[DATA Boundary: Start]

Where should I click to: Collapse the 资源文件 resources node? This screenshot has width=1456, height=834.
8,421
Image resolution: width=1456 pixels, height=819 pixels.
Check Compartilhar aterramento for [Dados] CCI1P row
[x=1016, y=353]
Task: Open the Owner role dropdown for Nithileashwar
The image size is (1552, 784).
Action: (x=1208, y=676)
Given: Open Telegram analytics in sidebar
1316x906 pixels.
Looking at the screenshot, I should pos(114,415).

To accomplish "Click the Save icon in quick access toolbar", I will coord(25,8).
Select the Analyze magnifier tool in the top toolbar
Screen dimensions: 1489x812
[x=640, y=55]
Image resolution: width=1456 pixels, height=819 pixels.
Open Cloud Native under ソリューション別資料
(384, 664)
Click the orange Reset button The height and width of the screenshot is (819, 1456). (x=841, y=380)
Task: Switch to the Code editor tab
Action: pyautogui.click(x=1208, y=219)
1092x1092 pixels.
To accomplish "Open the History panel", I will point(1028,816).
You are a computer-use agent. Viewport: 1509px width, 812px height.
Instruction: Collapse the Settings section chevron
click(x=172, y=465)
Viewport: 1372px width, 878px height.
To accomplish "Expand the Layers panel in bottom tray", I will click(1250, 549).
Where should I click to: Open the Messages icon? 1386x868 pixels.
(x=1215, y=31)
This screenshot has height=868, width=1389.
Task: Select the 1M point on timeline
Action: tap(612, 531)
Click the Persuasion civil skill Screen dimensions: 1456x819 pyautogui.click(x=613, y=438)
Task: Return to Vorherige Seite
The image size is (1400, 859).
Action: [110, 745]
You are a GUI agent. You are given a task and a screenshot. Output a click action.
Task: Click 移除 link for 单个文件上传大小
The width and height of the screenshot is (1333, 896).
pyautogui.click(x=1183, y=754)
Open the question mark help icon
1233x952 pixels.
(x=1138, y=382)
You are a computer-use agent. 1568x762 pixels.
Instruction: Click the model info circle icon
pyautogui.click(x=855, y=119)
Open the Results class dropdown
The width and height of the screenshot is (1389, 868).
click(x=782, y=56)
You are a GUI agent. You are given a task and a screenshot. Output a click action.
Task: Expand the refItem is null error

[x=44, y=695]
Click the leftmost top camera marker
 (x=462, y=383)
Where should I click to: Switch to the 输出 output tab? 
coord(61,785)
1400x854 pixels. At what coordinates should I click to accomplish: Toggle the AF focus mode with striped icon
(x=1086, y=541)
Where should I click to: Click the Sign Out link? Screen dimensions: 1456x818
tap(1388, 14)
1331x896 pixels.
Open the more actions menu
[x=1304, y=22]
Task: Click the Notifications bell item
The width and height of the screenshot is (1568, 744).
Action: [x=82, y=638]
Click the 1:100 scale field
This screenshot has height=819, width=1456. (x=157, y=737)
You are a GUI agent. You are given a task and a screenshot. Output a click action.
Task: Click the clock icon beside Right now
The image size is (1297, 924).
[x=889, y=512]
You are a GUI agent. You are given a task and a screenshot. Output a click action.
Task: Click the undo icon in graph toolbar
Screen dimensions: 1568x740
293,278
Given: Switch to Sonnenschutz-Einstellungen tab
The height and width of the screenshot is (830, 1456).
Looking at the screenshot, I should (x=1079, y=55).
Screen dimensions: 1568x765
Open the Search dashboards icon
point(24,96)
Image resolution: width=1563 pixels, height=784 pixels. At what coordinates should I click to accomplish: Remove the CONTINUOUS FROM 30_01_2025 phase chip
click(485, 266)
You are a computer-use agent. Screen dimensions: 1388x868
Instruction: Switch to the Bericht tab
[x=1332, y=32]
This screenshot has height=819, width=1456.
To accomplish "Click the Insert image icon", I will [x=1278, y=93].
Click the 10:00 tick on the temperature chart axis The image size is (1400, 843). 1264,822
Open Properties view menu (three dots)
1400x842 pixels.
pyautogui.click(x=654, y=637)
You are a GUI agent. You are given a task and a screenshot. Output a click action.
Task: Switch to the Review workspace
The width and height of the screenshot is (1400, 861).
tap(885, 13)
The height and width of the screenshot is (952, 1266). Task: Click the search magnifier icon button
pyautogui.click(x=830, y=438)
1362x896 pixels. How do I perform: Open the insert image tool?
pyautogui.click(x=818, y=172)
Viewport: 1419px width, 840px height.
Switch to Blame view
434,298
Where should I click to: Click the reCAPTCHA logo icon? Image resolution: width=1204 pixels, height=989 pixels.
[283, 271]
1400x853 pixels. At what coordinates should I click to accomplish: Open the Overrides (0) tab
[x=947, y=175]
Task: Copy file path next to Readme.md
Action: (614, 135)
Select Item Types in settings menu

[DATA Boundary: End]

> **ASSIGNMENT**: Your answer should consist only of the lines from the one that holds "1400x853 pixels. At" to the end of the entries above, both ends included, each repeated exactly.

> **RESULT BELOW**:
1400x853 pixels. At what coordinates should I click to accomplish: Open the Overrides (0) tab
[x=947, y=175]
Task: Copy file path next to Readme.md
Action: (614, 135)
Select Item Types in settings menu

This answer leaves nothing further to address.